The short features examples of:

  • Captivity Harmonica: The prisoner's playing it in the beginning.
  • Contrived Coincidence: Of all the places the prisoner pops up after digging his way out a second time he ends up coming out in the Warden's living room, just as he's putting the television set down.
  • Cutlery Escape Aid: A prisoner uses a spoon to dig his way out, taking him twenty years to do so.
  • Deadpan Snarker: Every word of the warden's dialogue is delivered in a calm, almost monotone voice, including his sardonic observations about the "TV shows" he watches in his office. For example, after a "boxing match" (the prisoner punching himself in the face repeatedly so that it looks like someone else punching him) ends in a KO, he drily remarks, "That's a fixed fight if I ever saw one." And when he sees the horse racing has supposedly been cancelled due to rain (the prisoner with a watering can), he mutters, "Hm. Sunny California."
  • Eat Dirt, Cheap: As he digs his way out with a spoon, the prisoner suddenly notices the guards coming, and with no time to go to the window without being caught, he has no choice but to eat the dirt.
  • Exploding Calendar: The years rapidly floating towards the camera to signify the passage of time.
  • Failed a Spot Check: Nobody ever notices the gigantic mountain of dirt right outside the prisoner's window as he digs.
  • Fauxtastic Voyage: The prisoner acting out the TV programs can be seen as a variant of this.
  • Here We Go Again!: The prisoner's second escape attempt leads him back to the same TV, this time in the warden's living room.
  • Irony: Of the tragic kind. The whole reason the prisoner's escape failed was because, while making small talk to quell the warden's suspicions, he randomly mentioned an "anniversary"... thus prompting the warden to remember the forgotten wedding anniversary and hastily buy the TV.
  • Jaw Drop: One heck of a jaw drop when the prisoner realizes where the TV ended up.
  • Longer-Than-Life Sentence: The prisoner has been sentenced to 500 years. The warden gives him the typical "take it on the bright side; it's not forever" one-liner.
  • Master of Disguise: The prisoner is one (and somehow has his disguises in his cell), which helps him keep up the charade in the TV.
  • Not So Stoic: The po-faced jail warden goes into an incredibly goofy dance when watching the "concert" on TV.
  • One-Man Band: The prisoner ends up becoming this for sake of a "TV concert".
  • Prison Episode: How the plot kicks off. It starts with Spike serving up to 500 years in prison, but he has a plan to escape.
  • Stand-In Portrait: The prisoner's antics inside the TV.

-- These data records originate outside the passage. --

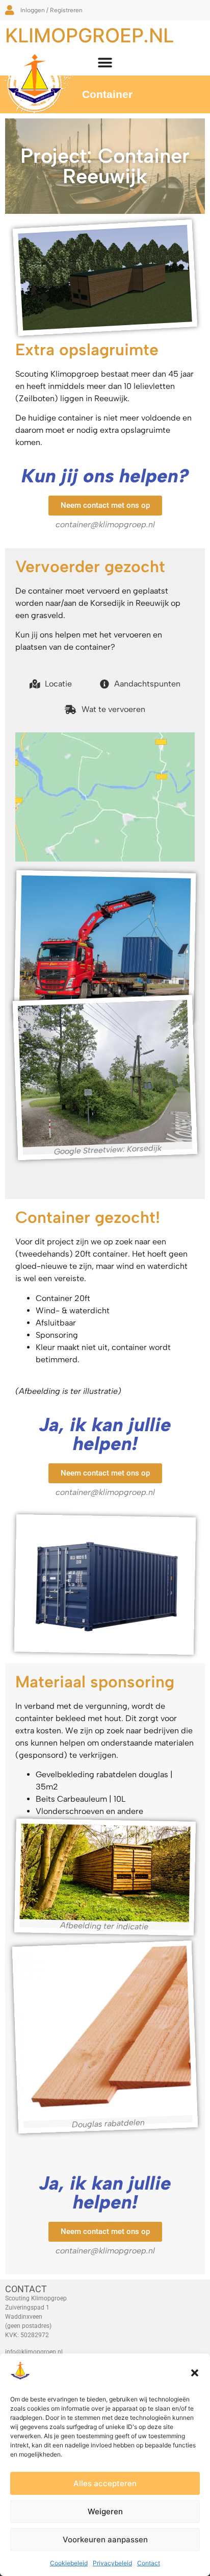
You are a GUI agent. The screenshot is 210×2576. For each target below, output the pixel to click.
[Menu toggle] (105, 62)
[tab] (50, 684)
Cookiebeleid (69, 2563)
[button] (195, 2373)
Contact (148, 2563)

  • Tunnel King: The prisoner is able to make a tunnel to escape the prison with a spoon even if it takes twenty years and he digs his way to the warden's office and a second one with his bare hands much faster that leads to the warden's living room.
  • Verbed Title
  • Villainous Breakdown: The prisoner after he ends up back inside the warden's TV at the end.
  • Wig, Dress, Accent: The prisoner's disguises.
  • Writers Cannot Do Math: Spike would have to average over 10,200 spoonfuls every second, working continuously to reach 6,500,004,395,632 in twenty years.